Serialize the contents of a mapping

Concatenates byte-serialized keys and hashed values.

>>> from pydra.utils.hash import bytes_repr_mapping_contents, Cache
>>> generator = bytes_repr_mapping_contents({"a": 1, "b": 2}, Cache())
>>> b''.join(generator)
b'str:1:a=...str:1:b=...'
pydra.utils.hash.bytes_repr_sequence_contents(seq: Sequence, cache: Cache) Iterator[bytes]

Serialize the contents of a sequence

Concatenates hashed values.

>>> from pydra.utils.hash import bytes_repr_sequence_contents, Cache
>>> generator = bytes_repr_sequence_contents([1, 2], Cache())
>>> list(generator)
[b'm...', b'£...']
pydra.utils.hash.hash_function(obj, **kwargs)

Generate hash of object.

pydra.utils.hash.hash_object(obj: object, cache: Cache | None = None, persistent_cache: PersistentCache | Path | None = None) Hash

Hash an object

Constructs a byte string that uniquely identifies the object, and returns the hash of that string.

Base Python types are implemented, including recursive lists and dicts. Custom types can be registered with register_serializer().

pydra.utils.hash.hash_single(obj: object, cache: Cache) Hash

Single object-scoped hash

Uses a local cache to prevent infinite recursion. This cache is unsafe to reuse across multiple objects, so this function should not be used directly.

pydra.utils.hash.register_serializer(cls, func=None)

Register a custom serializer for a type

The generator function should yield byte strings that will be hashed to produce the final hash. A recommended convention is to yield a qualified type prefix (e.g. f"{module}.{class}"), followed by a colon, followed by the serialized value.

If serializing an iterable, an open and close bracket may be yielded to identify the start and end of the iterable.

Consider using bytes_repr_mapping_contents() and bytes_repr_sequence_contents() to serialize the contents of a mapping or sequence. These do not include the prefix or brackets, so they can be reused as part of a custom serializer.

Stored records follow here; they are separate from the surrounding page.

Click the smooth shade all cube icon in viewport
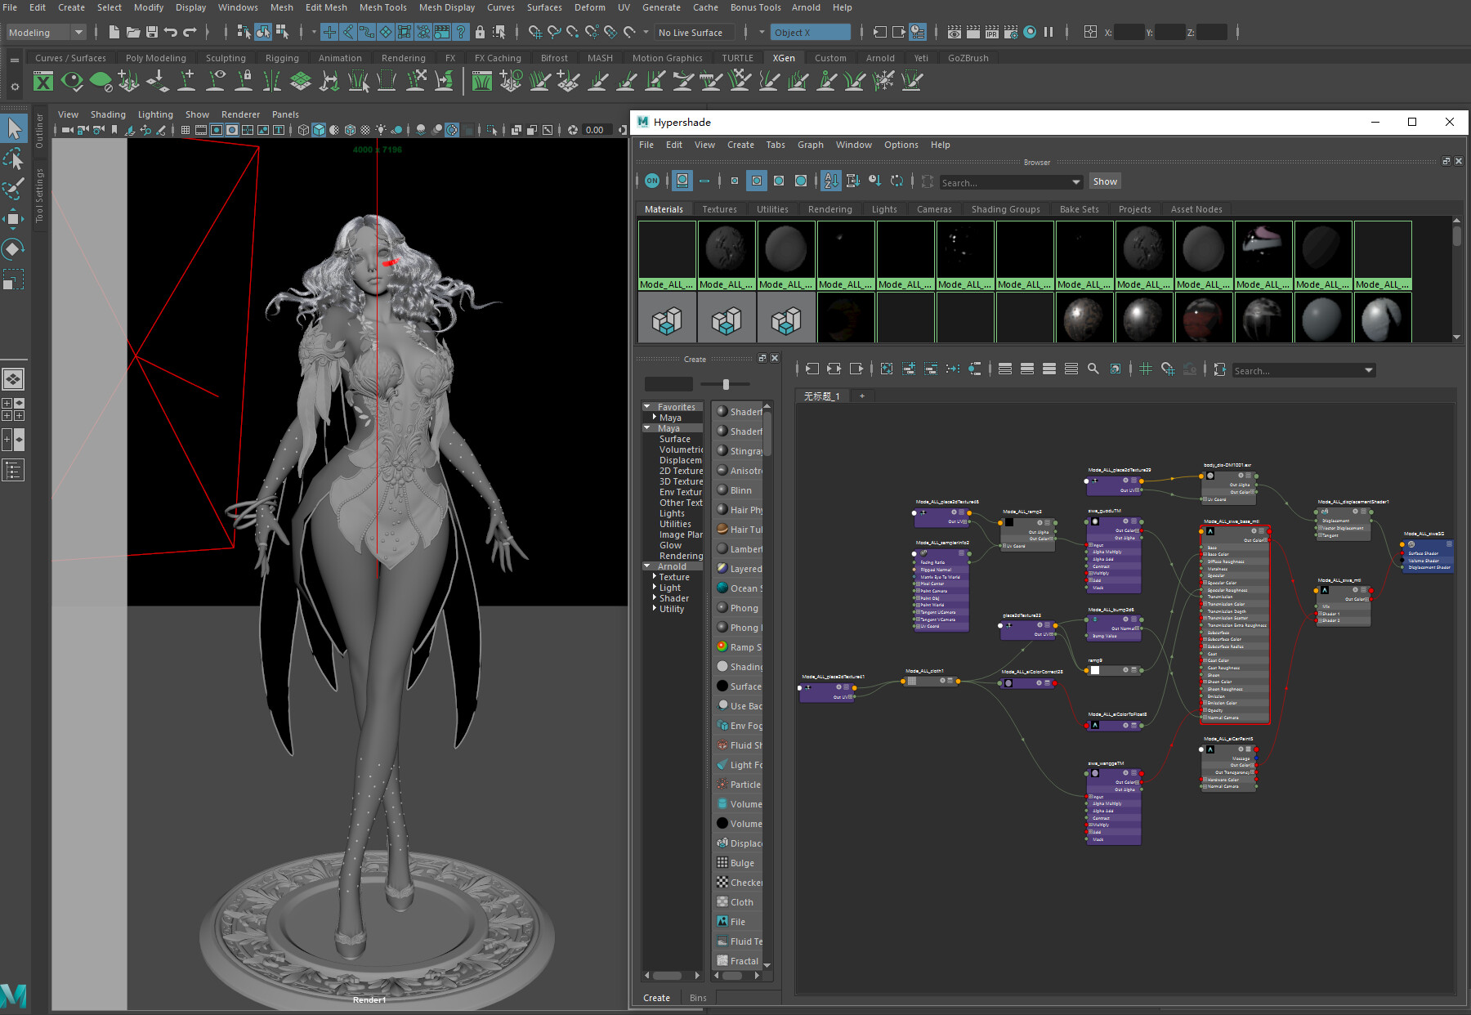 click(x=319, y=129)
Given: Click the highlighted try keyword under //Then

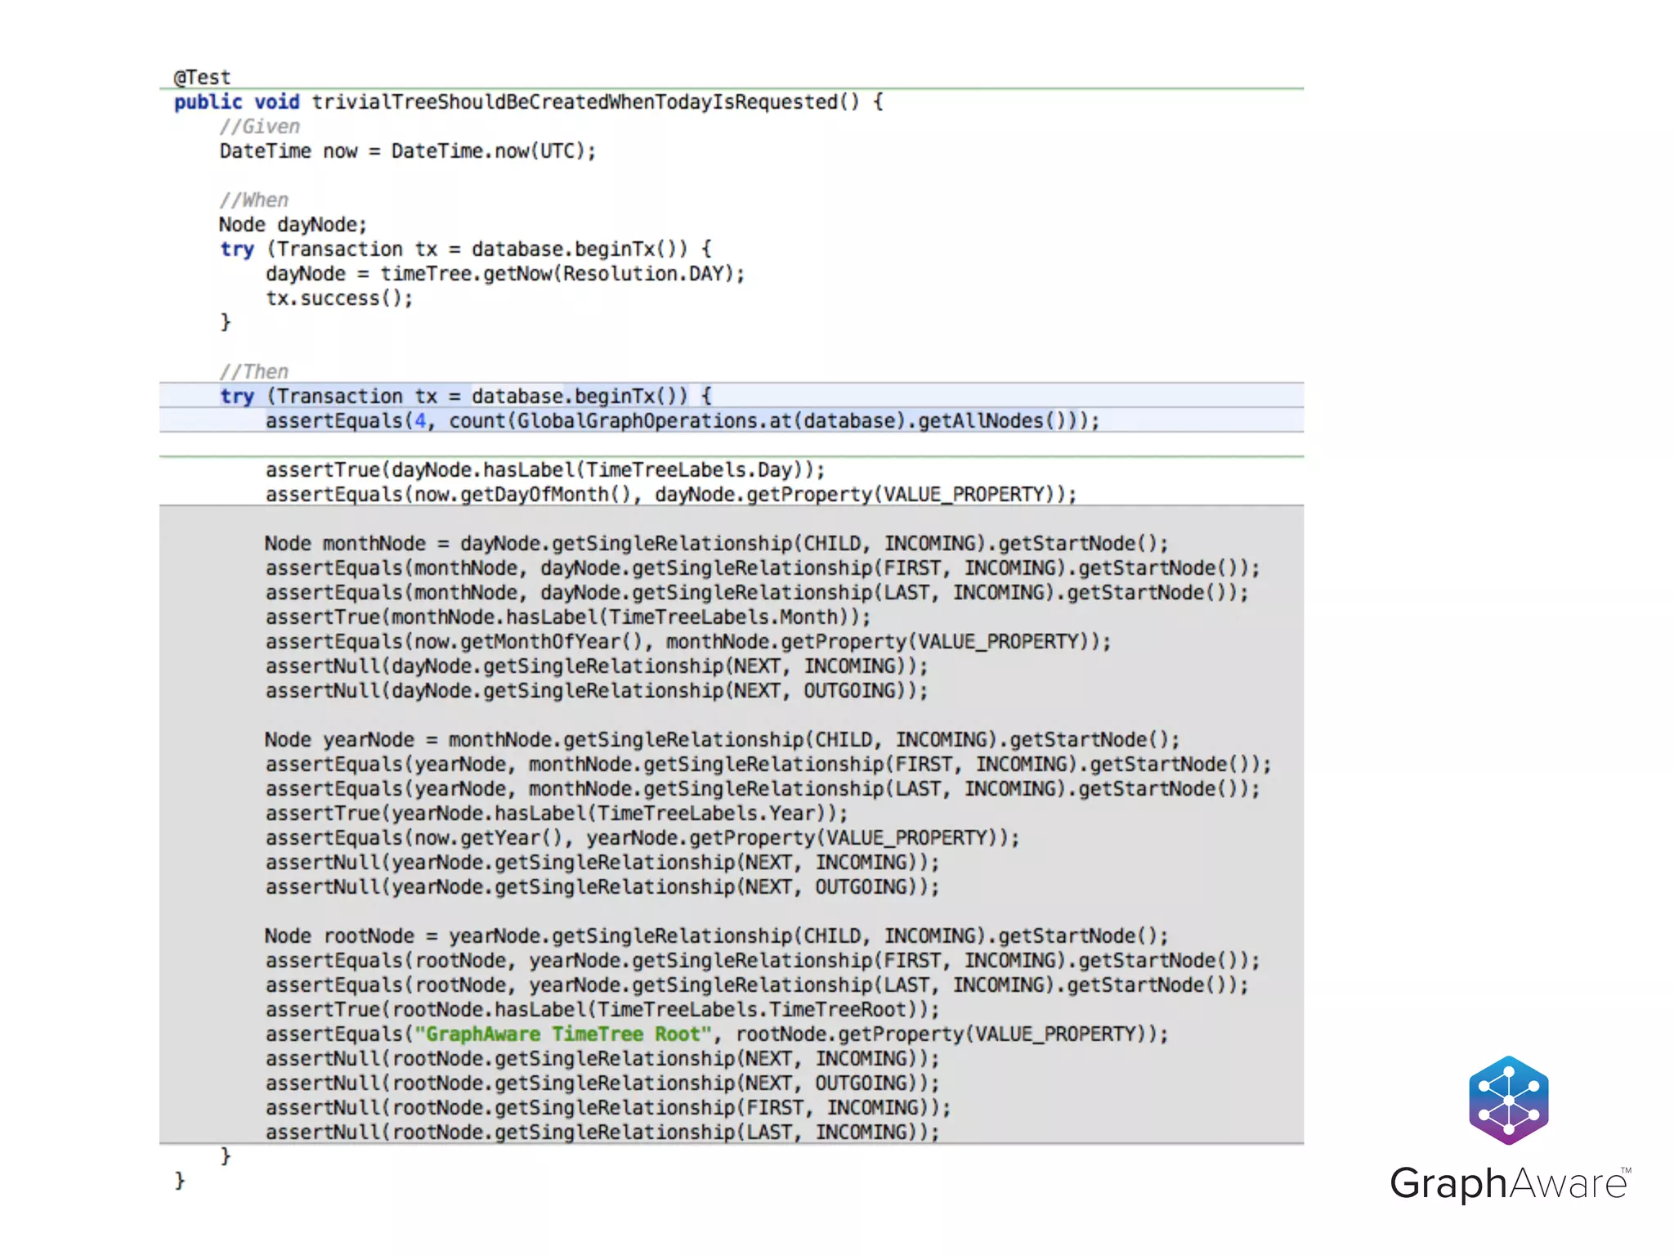Looking at the screenshot, I should coord(237,397).
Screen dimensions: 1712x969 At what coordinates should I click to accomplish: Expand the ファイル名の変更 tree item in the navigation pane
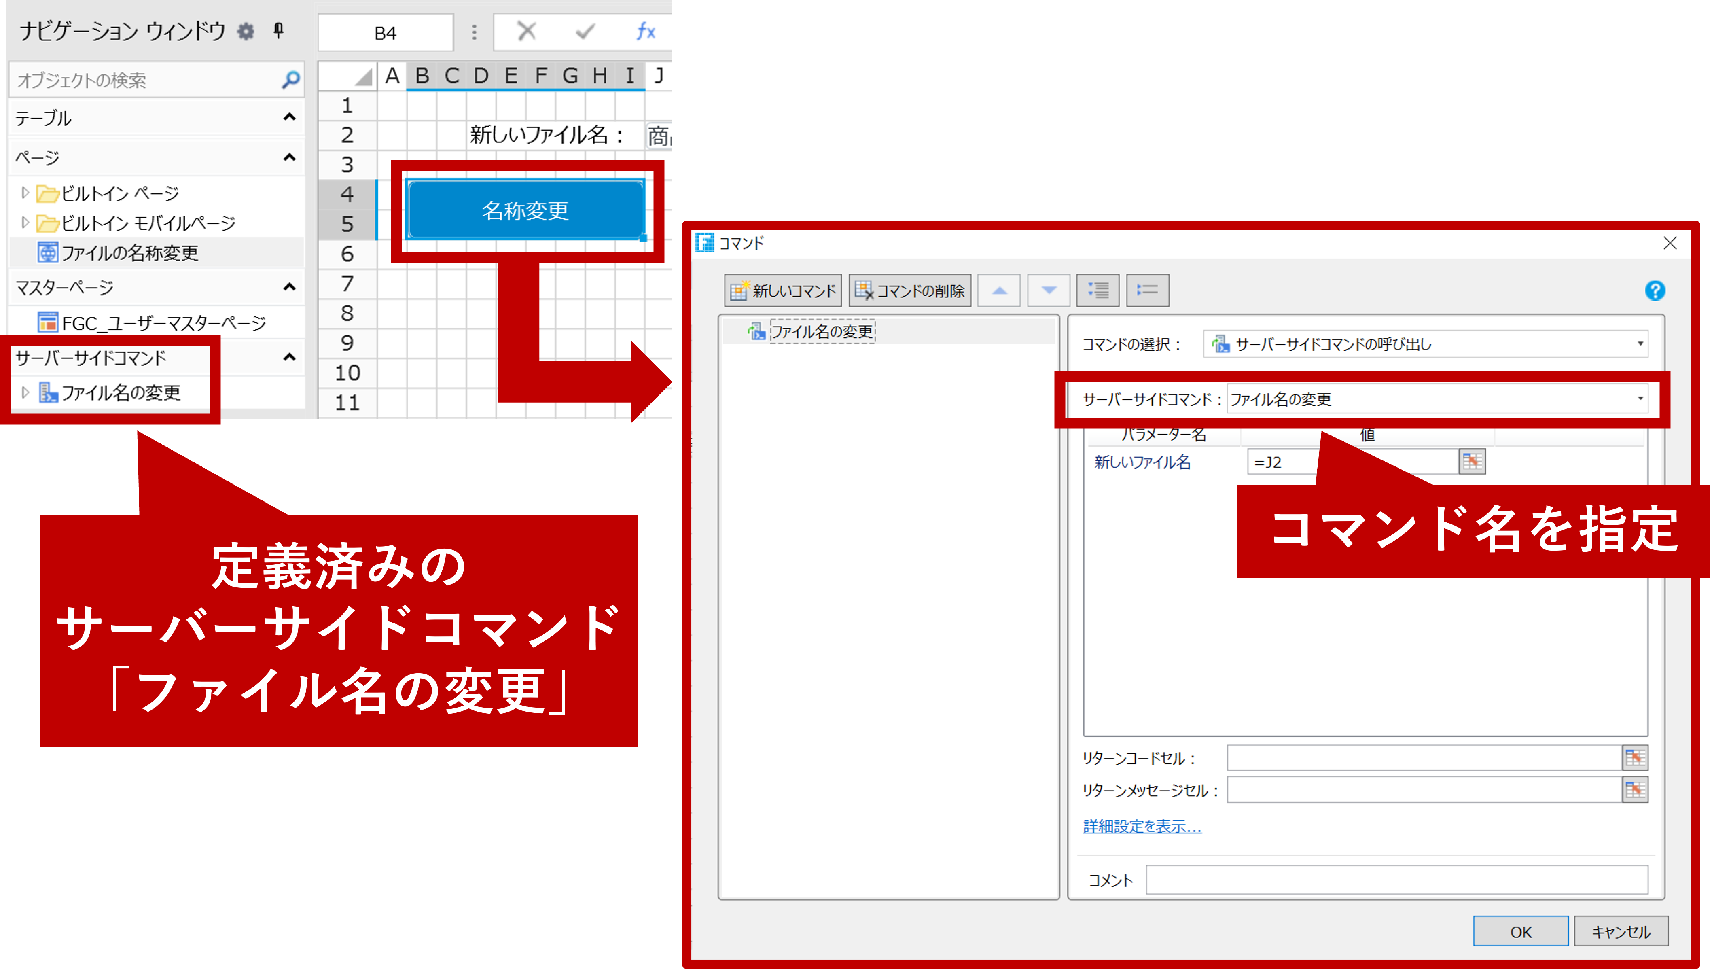click(25, 393)
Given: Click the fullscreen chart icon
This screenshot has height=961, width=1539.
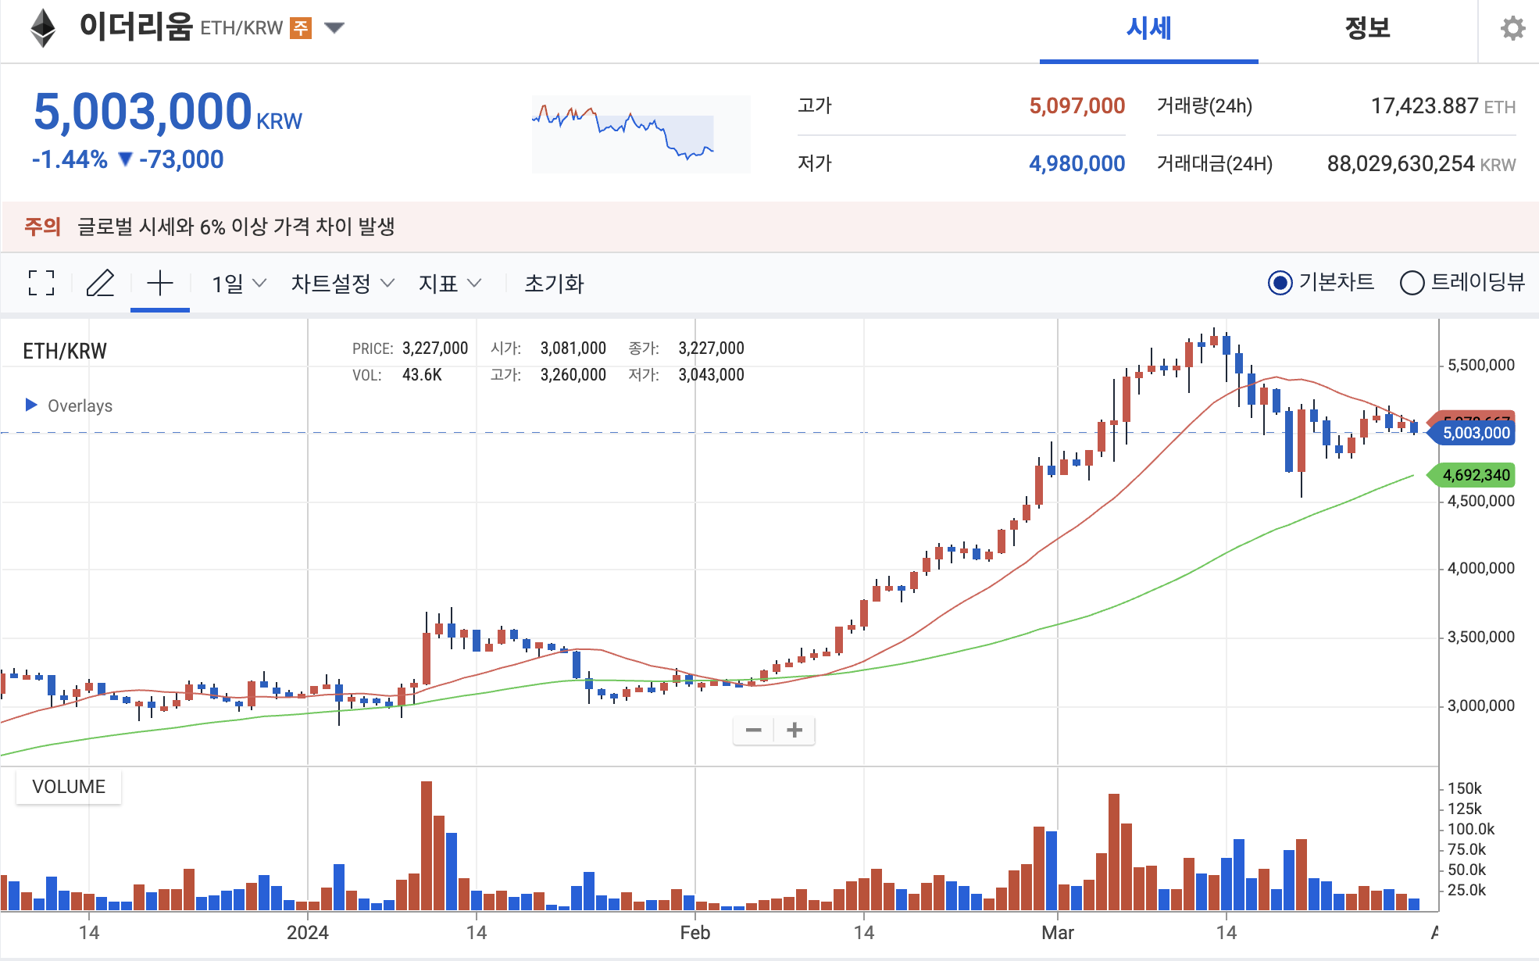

As an example, the following example is the default serializer for user-defined classes:

@register_serializer
def bytes_repr(obj: object, cache: Cache) -> Iterator[bytes]:
    cls = obj.__class__
    yield f"{cls.__module__}.{cls.__name__}:{{".encode()
    yield from bytes_repr_mapping_contents(obj.__dict__, cache)
    yield b"}"

Serializers must accept a cache argument, which is a dictionary that permits caching of hashes for recursive objects. If the hash of sub-objects is used to create an object serialization, the hash_single() function should be called with the same cache object.